◆ Supplied text
BEGIN

This package supersedes the 'Core Demo' released earlier this year. It is more lightweight, more to the point, and gives newcomers a chance to see what the ACP is all about.
The focus is again on 'Unix' with the Xfile Suite file management system, but the new utility Xstrings is also included to give users a chance to see what's in their files.
The download, only 252 KB, is available at the URL below. No nags, it's not shareware or crippleware, but it's good for running through October.
The complete documentation to the ACP is included.
MacUpdate aren't always so up to date. MacUpdate want to be the first to announce new products, but they don't require authentication to do it. Anyone can submit a product. Anyone can come in and update someone's product information. This in and of itself should set people wondering.
Oftentimes the information at MacUpdate is hopelessly out of date. Vendors write to have it updated, but nothing happens. Product descriptions, icons, screen shots change and they do nothing. And it doesn't help writing to them and asking them to change it, for they don't reply and they don't respond.
You write the software - MacUpdate think they own it.
The ACP 1.2a Demo was introduced only yesterday, and already MacUpdate have caused chaos. We took the opportunity to discontinue an earlier product (known as the 'Core Demo') whilst we introduced this new one. MacUpdate chose to arbitrarily regard the new product as an update of the old one, keep the old icon, keep the old product name, keep the old price - and directly mislead visitors.
And once again it did not help to write. MacUpdate are still telling people this is a $39 product when it can't be bought or sold for all the tea in China.

END

◆ Your assignment
In the ACP demo announcement, how large is the download?

Stored records
BEGIN

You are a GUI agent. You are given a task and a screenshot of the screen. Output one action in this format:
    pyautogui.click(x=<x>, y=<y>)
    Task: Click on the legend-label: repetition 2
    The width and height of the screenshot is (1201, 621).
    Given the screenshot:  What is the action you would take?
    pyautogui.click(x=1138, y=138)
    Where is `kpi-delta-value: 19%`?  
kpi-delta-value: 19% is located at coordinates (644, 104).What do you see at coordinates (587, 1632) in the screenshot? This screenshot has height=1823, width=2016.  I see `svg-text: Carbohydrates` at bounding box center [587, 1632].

END

◆ The answer
252 KB.